__Activity__. Below are some records; each one is to be set down again exactly.

__Records provided__.
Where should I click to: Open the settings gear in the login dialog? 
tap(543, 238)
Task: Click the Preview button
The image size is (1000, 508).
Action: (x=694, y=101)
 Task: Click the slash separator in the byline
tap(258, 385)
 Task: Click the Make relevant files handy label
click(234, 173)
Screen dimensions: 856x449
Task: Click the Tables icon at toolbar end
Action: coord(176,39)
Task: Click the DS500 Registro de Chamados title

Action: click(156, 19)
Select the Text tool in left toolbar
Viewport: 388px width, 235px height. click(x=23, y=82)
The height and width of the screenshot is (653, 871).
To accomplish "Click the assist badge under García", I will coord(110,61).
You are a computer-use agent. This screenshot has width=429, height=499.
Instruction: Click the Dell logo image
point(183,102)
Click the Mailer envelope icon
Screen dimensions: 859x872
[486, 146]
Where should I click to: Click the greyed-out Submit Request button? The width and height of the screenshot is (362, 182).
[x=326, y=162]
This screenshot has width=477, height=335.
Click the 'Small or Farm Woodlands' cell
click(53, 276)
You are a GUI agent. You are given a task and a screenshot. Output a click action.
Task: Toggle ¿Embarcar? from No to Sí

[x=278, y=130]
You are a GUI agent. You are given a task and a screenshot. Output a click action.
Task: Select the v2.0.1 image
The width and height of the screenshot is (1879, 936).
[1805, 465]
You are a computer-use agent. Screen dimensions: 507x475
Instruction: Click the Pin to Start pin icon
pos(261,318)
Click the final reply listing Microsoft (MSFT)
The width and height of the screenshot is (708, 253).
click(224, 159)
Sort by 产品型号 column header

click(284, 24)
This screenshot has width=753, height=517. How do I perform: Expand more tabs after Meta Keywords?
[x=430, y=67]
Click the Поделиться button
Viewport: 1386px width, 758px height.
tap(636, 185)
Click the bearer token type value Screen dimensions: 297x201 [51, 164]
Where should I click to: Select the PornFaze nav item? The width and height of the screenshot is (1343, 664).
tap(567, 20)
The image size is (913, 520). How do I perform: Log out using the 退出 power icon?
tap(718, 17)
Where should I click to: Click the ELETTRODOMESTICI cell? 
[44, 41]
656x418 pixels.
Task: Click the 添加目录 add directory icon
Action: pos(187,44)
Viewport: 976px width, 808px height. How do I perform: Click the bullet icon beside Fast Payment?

__Task output__.
Where should I click to: Open the settings gear in the login dialog? 
tap(543, 238)
Task: Click the Preview button
The image size is (1000, 508).
Action: (x=694, y=101)
 Task: Click the slash separator in the byline
tap(258, 385)
 Task: Click the Make relevant files handy label
click(234, 173)
Screen dimensions: 856x449
Task: Click the Tables icon at toolbar end
Action: coord(176,39)
Task: Click the DS500 Registro de Chamados title

Action: click(156, 19)
Select the Text tool in left toolbar
Viewport: 388px width, 235px height. click(x=23, y=82)
The height and width of the screenshot is (653, 871).
To accomplish "Click the assist badge under García", I will coord(110,61).
You are a computer-use agent. This screenshot has width=429, height=499.
Instruction: Click the Dell logo image
point(183,102)
Click the Mailer envelope icon
Screen dimensions: 859x872
[486, 146]
Where should I click to: Click the greyed-out Submit Request button? The width and height of the screenshot is (362, 182).
[x=326, y=162]
This screenshot has width=477, height=335.
Click the 'Small or Farm Woodlands' cell
click(53, 276)
You are a GUI agent. You are given a task and a screenshot. Output a click action.
Task: Toggle ¿Embarcar? from No to Sí

[x=278, y=130]
You are a GUI agent. You are given a task and a screenshot. Output a click action.
Task: Select the v2.0.1 image
The width and height of the screenshot is (1879, 936).
[1805, 465]
You are a computer-use agent. Screen dimensions: 507x475
Instruction: Click the Pin to Start pin icon
pos(261,318)
Click the final reply listing Microsoft (MSFT)
The width and height of the screenshot is (708, 253).
click(224, 159)
Sort by 产品型号 column header

click(284, 24)
This screenshot has width=753, height=517. How do I perform: Expand more tabs after Meta Keywords?
[x=430, y=67]
Click the Поделиться button
Viewport: 1386px width, 758px height.
tap(636, 185)
Click the bearer token type value Screen dimensions: 297x201 [51, 164]
Where should I click to: Select the PornFaze nav item? The width and height of the screenshot is (1343, 664).
tap(567, 20)
The image size is (913, 520). How do I perform: Log out using the 退出 power icon?
tap(718, 17)
Where should I click to: Click the ELETTRODOMESTICI cell? 
[44, 41]
656x418 pixels.
Task: Click the 添加目录 add directory icon
Action: pos(187,44)
Viewport: 976px width, 808px height. How do I perform: Click the bullet icon beside Fast Payment?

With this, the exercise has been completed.